Children are generally natural inhabitants of the now, the present, the everlasting summers of a certain notion of Paradise which can be understood as a sort of infantile conceit. The camp children released from the constraining bonds that tie them to the social fabric, revel in the liberation of an unending present. To the children the wreckage and destruction of war is a world in which they are at home. Their present consists in playing in the hulks of blown up tanks and the splintered artillery pieces. Collectively they have no memory that these were the instruments of the destruction of their communities: for the children they are wondrous toys and dens in a real adventure playground As children they are happy to earn money collecting and selling unexploded land mines. It is all part of the fun. When the mines detonate and the children are killed or lose limbs, the memory is marked in and on their bodies but is absent from consciousness. As children of the camps their condition is to live outside the stream of time.
Ghobady’s moral fable concerns what happens when there is a rude intrusion through the portals of this infantile Never Never Land. A disturbance in paradise caused by forces marked by time, by the past and the future, in the form of a brother and sister. The woman child, Agrin carries the past with her. She is both a personal and collective history of collective brutalised treatment and personal trauma. Her death in the opening sequence and the chain of events that precipitate her suicide break the spell of the eternal present the veil of enchantment occupied by Satellite. Agrin’s armless brother has the gift or curse of foresight which enables him to see the future: which gift forces Satellite to recognise the limitations of the rolling news present and recognise that existence is the stream of time.

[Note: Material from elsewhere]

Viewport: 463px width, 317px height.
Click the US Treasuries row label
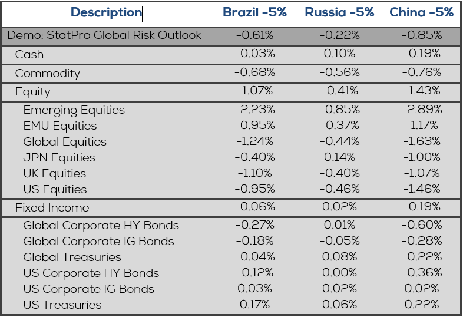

There are scenes in the film which is never sentimental which have a heightened poignancy in particular the relationship between the armless brother and the child of his sister. But the weight of Turtles Can Fly bears down upon time and the demands that time make upon us to understand what is happening. In the scenes where Satellite comes together with Agrin and her brother, you can feel the claim that the past and future make on the present. Claims which if unmet lead directly not to paradise but to hell.
As the film ends we and Satellite see the arrival of the American soldiers. It is time to understand that the days in paradise are over. It is time for time to get real to relink the past and the future through the present.